Step by step solution
01
Write down the characteristic equation
The given differential equation is a linear homogeneous differential equation. Begin by writing the characteristic equation for the differential equation: \[r^3 + r = 0\]
02
Solve the characteristic equation
Factor the characteristic equation to find the roots. \[r(r^2 + 1) = 0\] The solutions are: \(r = 0\) and \(r^2 = -1\). Solving for \(r\) gives us \(r = 0, r = i, \text{ and } r = -i\).
03
Write down the general solution
The roots (0, i, -i) indicate the solution to the differential equation. The general solution is: \[ y(x) = c_1 + c_2 \sin x + c_3 \cos x \]
04
Apply the initial conditions
Use the initial conditions \(y(\pi) = 1\), \(y'(\pi) = 8\), and \(y''(\pi) = 4\) to find the constants. Start with the general solution: \[ y(\pi) = c_1 + c_2 \sin \pi + c_3 \cos \pi \] Since \(\sin \pi = 0\) and \(\cos \pi = -1\), we get: \[ 1 = c_1 - c_3 \] Next, find \(y'(x)\): \[ y'(x) = c_2 \cos x - c_3 \sin x \] Using \(y'(\pi) = 8\), we get: \[ 8 = c_2 \cos \pi - c_3 \sin \pi \] Since \(\cos \pi = -1\) and \(\sin \pi = 0\), we have: \[ 8 = -c_2 \] Therefore, \(c_2 = -8\).

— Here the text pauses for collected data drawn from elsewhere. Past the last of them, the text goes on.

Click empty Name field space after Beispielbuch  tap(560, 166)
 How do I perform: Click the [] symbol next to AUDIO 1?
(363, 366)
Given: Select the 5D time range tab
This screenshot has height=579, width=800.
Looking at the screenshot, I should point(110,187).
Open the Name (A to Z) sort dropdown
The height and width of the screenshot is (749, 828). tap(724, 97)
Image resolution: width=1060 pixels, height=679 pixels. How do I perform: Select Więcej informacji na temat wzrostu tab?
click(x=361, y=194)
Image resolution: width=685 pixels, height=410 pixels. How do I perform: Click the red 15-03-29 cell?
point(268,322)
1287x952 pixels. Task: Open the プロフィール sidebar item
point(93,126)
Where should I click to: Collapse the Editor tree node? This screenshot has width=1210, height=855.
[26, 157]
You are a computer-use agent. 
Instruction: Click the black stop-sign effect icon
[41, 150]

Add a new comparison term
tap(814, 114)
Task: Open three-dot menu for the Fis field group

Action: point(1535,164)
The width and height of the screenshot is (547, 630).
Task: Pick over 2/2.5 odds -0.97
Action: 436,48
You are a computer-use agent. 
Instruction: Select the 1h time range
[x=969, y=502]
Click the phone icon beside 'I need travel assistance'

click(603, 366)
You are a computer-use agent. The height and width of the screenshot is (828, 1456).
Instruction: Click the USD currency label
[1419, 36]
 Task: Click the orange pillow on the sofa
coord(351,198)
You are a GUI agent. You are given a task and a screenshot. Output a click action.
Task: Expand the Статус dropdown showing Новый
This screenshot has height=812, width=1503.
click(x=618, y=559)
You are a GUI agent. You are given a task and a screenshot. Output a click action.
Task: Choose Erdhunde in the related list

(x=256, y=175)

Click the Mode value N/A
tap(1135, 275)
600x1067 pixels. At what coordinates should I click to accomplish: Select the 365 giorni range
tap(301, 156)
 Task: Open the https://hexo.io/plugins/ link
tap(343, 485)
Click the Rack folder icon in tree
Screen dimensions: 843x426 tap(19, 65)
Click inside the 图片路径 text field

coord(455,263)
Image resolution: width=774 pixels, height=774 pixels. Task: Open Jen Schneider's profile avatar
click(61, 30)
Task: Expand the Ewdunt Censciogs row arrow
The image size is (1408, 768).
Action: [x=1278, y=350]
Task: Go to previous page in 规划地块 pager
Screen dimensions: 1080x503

Finally, find \(y''(x)\): \[ y''(x) = -c_2 \sin x - c_3 \cos x \] Using \(y''(\pi) = 4\), we get: \[ 4 = -c_2 \sin \pi - c_3 \cos \pi \] Given \(\sin \pi = 0\) and \(\cos \pi = -1\), we have: \[ 4 = c_3 \]
05
Solve for the constants
From the equations in Step 4, we have: \[ c_1 - c_3 = 1 \] \[ c_2 = -8 \] \[ c_3 = 4 \] Substitute \(c_3 = 4\) into the first equation: \[ c_1 - 4 = 1 \] Solving for \(c_1\) gives: \[ c_1 = 5 \]
06
Write the particular solution
Using the values of the constants \(c_1 = 5\), \(c_2 = -8\), and \(c_3 = 4\), the particular solution is: \[ y(x) = 5 - 8 \sin x + 4 \cos x \]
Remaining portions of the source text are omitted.